[Element and text location data]
# # # # # # #
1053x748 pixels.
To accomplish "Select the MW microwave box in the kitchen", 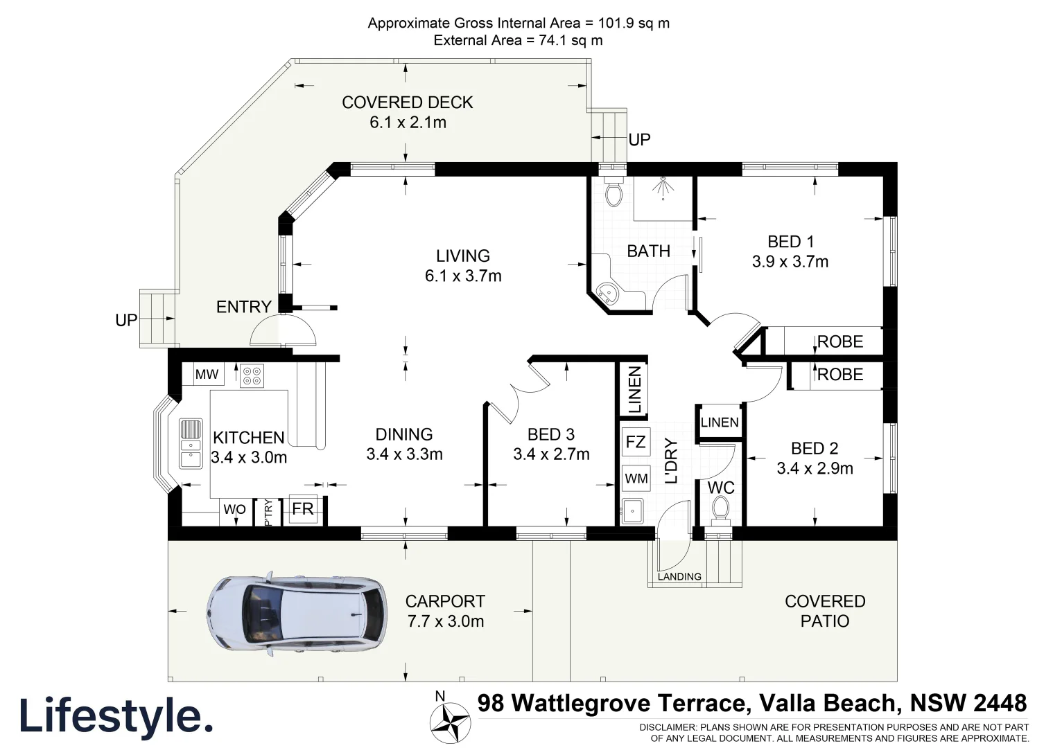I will tap(207, 375).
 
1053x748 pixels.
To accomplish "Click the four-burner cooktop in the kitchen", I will tap(252, 375).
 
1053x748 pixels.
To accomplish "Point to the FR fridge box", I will tap(303, 510).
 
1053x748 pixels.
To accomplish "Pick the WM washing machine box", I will tap(636, 478).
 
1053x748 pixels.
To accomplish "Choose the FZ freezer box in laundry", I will tap(636, 442).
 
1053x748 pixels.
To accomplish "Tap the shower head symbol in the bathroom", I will tap(663, 188).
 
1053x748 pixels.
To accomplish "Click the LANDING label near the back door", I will tap(679, 576).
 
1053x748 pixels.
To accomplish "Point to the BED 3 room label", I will tap(551, 434).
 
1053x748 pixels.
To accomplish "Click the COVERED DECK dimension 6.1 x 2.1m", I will tap(408, 123).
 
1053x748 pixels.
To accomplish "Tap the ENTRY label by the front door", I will tap(243, 307).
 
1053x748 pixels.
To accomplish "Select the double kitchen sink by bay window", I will tap(190, 443).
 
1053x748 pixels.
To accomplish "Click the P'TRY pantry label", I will tap(268, 513).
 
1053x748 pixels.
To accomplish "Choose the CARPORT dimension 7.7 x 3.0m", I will tap(445, 621).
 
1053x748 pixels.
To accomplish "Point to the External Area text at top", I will tap(518, 40).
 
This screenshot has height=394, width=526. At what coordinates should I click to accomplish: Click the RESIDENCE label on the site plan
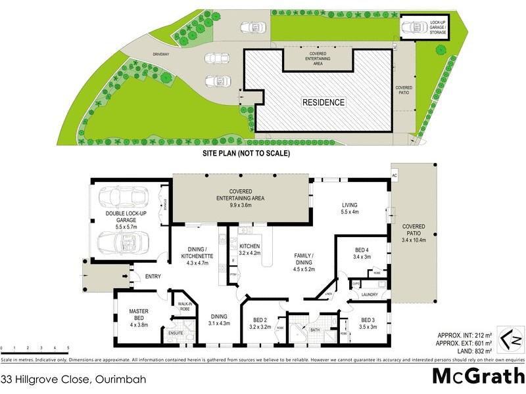click(323, 102)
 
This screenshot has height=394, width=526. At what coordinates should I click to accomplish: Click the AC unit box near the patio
click(394, 177)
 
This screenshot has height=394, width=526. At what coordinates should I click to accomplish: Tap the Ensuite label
click(176, 333)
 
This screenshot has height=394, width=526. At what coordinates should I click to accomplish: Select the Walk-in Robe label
click(184, 305)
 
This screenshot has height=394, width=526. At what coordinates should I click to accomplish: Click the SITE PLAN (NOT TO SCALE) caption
click(246, 153)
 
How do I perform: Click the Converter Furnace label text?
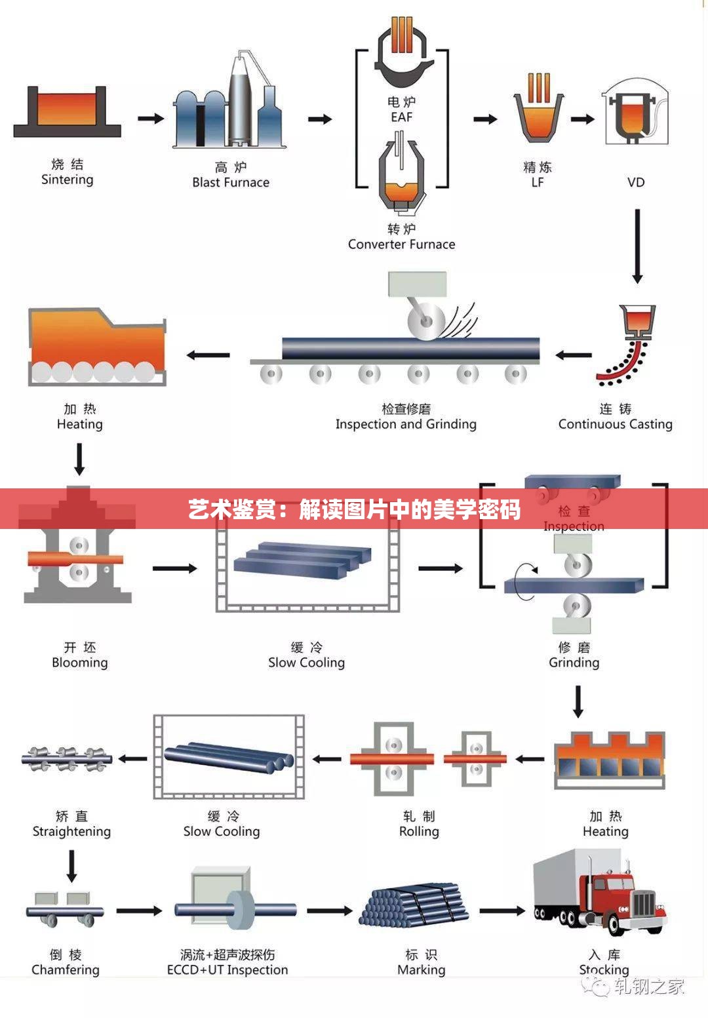click(x=401, y=244)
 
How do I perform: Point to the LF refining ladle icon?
click(x=538, y=108)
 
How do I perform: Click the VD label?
click(x=636, y=182)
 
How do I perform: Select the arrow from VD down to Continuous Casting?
click(x=637, y=246)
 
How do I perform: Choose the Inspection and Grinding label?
click(x=406, y=424)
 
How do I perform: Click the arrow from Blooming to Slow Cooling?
click(x=174, y=568)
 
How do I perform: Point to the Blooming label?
click(x=79, y=662)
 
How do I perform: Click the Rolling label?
click(x=419, y=831)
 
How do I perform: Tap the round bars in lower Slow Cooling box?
click(x=228, y=757)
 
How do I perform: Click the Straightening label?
click(x=71, y=831)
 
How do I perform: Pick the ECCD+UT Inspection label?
click(x=227, y=969)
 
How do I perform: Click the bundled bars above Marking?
click(x=414, y=905)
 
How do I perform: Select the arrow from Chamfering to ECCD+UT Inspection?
click(x=139, y=910)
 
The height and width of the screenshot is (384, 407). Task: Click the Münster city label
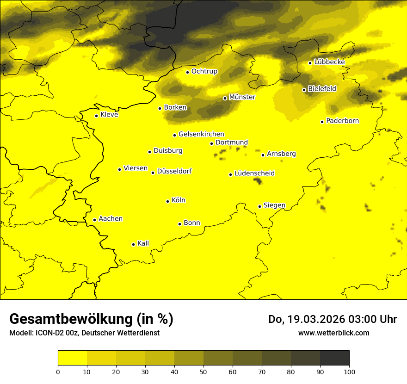[x=242, y=97]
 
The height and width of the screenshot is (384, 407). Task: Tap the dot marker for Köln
[x=167, y=201]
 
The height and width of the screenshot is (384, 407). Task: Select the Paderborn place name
[x=343, y=121]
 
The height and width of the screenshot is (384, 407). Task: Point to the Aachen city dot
[x=94, y=220]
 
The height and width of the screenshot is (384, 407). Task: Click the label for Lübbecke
[x=329, y=62]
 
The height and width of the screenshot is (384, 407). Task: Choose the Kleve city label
[x=109, y=115]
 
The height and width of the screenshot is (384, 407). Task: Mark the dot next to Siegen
[x=259, y=206]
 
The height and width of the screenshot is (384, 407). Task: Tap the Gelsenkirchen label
[x=201, y=134]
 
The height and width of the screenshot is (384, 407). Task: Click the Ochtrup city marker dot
[x=187, y=72]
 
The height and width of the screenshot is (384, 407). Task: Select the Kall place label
[x=143, y=243]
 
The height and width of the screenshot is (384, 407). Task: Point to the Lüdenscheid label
[x=254, y=173]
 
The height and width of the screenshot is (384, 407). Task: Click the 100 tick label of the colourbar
[x=349, y=372]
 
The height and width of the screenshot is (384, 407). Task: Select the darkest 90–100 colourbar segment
[x=334, y=358]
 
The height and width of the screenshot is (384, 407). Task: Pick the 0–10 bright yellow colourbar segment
[x=72, y=358]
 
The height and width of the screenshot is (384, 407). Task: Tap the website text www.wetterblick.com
[x=333, y=333]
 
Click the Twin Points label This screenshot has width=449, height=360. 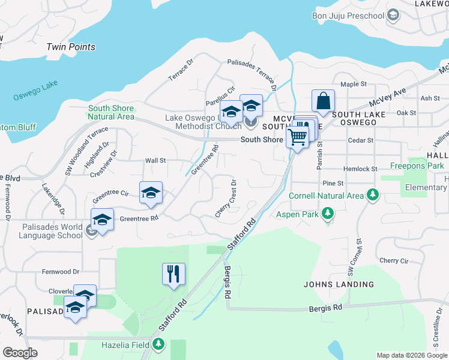[71, 47]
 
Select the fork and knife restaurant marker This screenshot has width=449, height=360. [173, 274]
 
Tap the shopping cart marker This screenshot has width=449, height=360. [297, 137]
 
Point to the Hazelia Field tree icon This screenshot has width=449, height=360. [158, 344]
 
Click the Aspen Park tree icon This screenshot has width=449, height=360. [328, 213]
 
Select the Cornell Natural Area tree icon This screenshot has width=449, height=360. [373, 195]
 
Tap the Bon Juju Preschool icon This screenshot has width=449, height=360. [393, 14]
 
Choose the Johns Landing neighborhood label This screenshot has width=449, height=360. [339, 284]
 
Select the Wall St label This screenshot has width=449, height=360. [155, 161]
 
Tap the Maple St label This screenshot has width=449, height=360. [353, 85]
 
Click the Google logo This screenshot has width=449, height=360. [20, 353]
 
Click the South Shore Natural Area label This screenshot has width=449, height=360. [110, 113]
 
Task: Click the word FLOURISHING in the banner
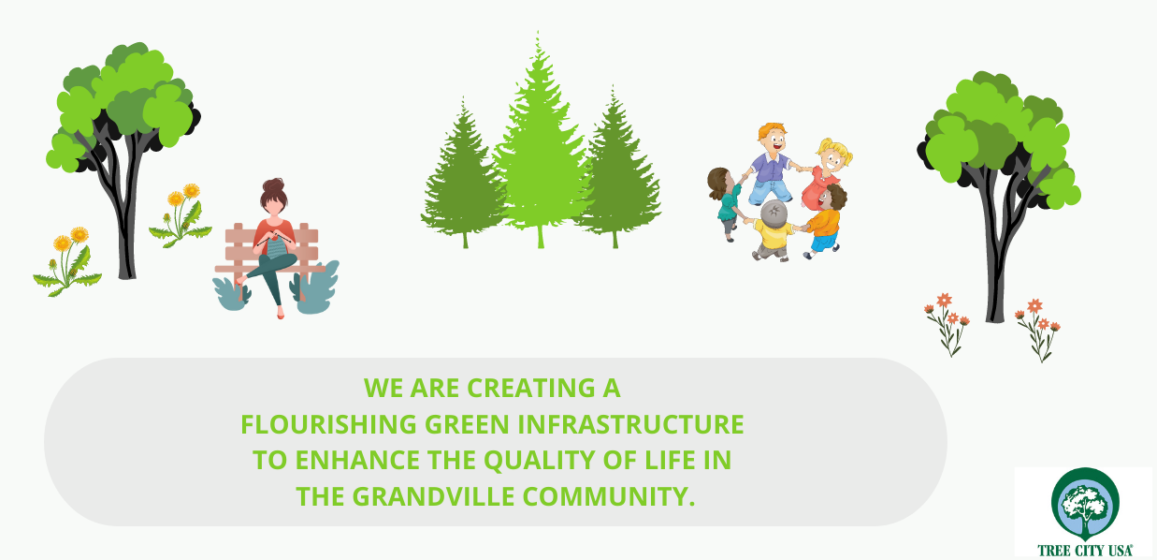point(328,424)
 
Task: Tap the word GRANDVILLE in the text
point(433,496)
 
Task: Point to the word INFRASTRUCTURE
point(630,424)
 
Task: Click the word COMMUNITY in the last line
point(609,496)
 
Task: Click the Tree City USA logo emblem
point(1085,503)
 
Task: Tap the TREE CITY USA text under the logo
point(1085,550)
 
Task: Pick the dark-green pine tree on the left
point(463,176)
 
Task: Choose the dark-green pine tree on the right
point(615,170)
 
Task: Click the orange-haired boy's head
point(773,139)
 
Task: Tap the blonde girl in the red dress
point(825,173)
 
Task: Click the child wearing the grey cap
point(773,231)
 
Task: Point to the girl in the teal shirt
point(727,202)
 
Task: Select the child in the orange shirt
point(825,221)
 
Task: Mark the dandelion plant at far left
point(67,261)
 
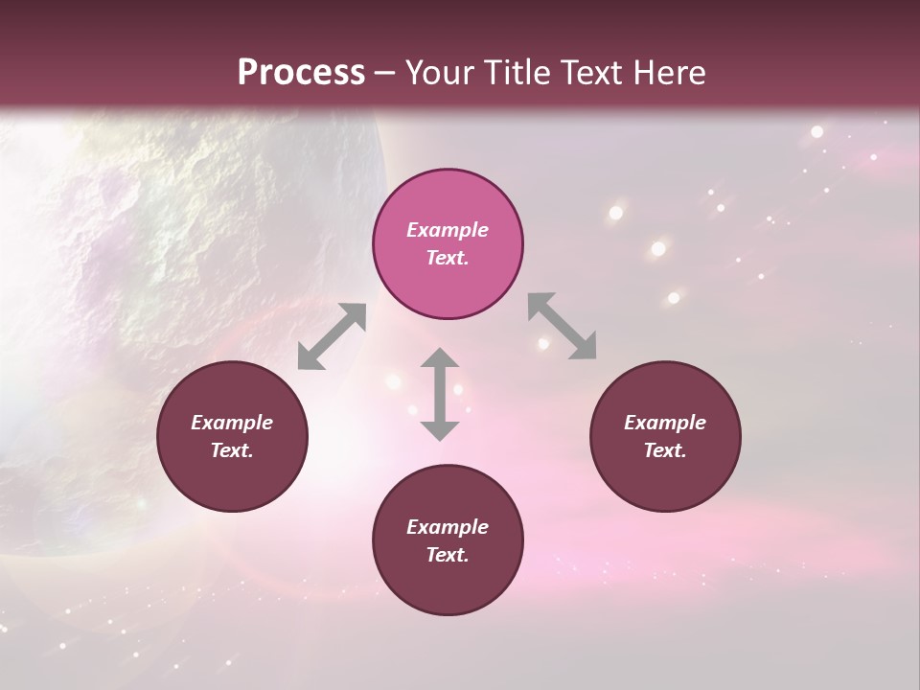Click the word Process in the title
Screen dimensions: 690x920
(x=301, y=73)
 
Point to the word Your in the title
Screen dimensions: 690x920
(x=441, y=73)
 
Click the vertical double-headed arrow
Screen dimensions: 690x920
(x=440, y=394)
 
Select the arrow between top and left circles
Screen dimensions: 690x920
(x=332, y=336)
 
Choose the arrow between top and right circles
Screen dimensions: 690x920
(x=563, y=326)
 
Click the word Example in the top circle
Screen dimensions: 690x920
(x=448, y=230)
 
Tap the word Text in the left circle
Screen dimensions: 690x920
(x=232, y=450)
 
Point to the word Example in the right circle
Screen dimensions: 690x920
(x=665, y=423)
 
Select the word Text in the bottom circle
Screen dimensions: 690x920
(x=448, y=555)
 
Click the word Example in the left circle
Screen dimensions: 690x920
(x=232, y=423)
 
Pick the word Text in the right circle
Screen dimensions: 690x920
(x=665, y=450)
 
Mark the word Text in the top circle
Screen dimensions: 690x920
(x=448, y=258)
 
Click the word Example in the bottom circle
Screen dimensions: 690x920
(x=448, y=527)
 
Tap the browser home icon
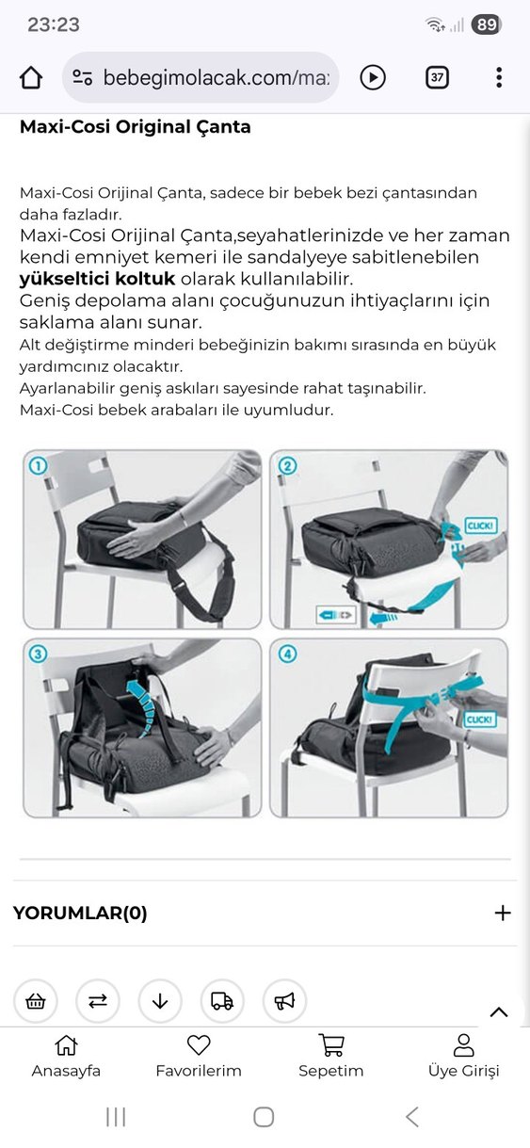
# # # # # # #
Problem to solve —
Please rewrite everything in the data from the line containing "Paderborn place name" down to the line containing "[x=254, y=173]", both included, as a Markdown table with the columns Row and Line, leaving out blank lines.

Written reply —
| Row | Line |
|---|---|
| 1 | The height and width of the screenshot is (384, 407). Task: Select the Paderborn place name |
| 2 | [x=343, y=121] |
| 3 | The height and width of the screenshot is (384, 407). Task: Point to the Aachen city dot |
| 4 | [x=94, y=220] |
| 5 | The height and width of the screenshot is (384, 407). Task: Click the label for Lübbecke |
| 6 | [x=329, y=62] |
| 7 | The height and width of the screenshot is (384, 407). Task: Choose the Kleve city label |
| 8 | [x=109, y=115] |
| 9 | The height and width of the screenshot is (384, 407). Task: Mark the dot next to Siegen |
| 10 | [x=259, y=206] |
| 11 | The height and width of the screenshot is (384, 407). Task: Tap the Gelsenkirchen label |
| 12 | [x=201, y=134] |
| 13 | The height and width of the screenshot is (384, 407). Task: Click the Ochtrup city marker dot |
| 14 | [x=187, y=72] |
| 15 | The height and width of the screenshot is (384, 407). Task: Select the Kall place label |
| 16 | [x=143, y=243] |
| 17 | The height and width of the screenshot is (384, 407). Task: Point to the Lüdenscheid label |
| 18 | [x=254, y=173] |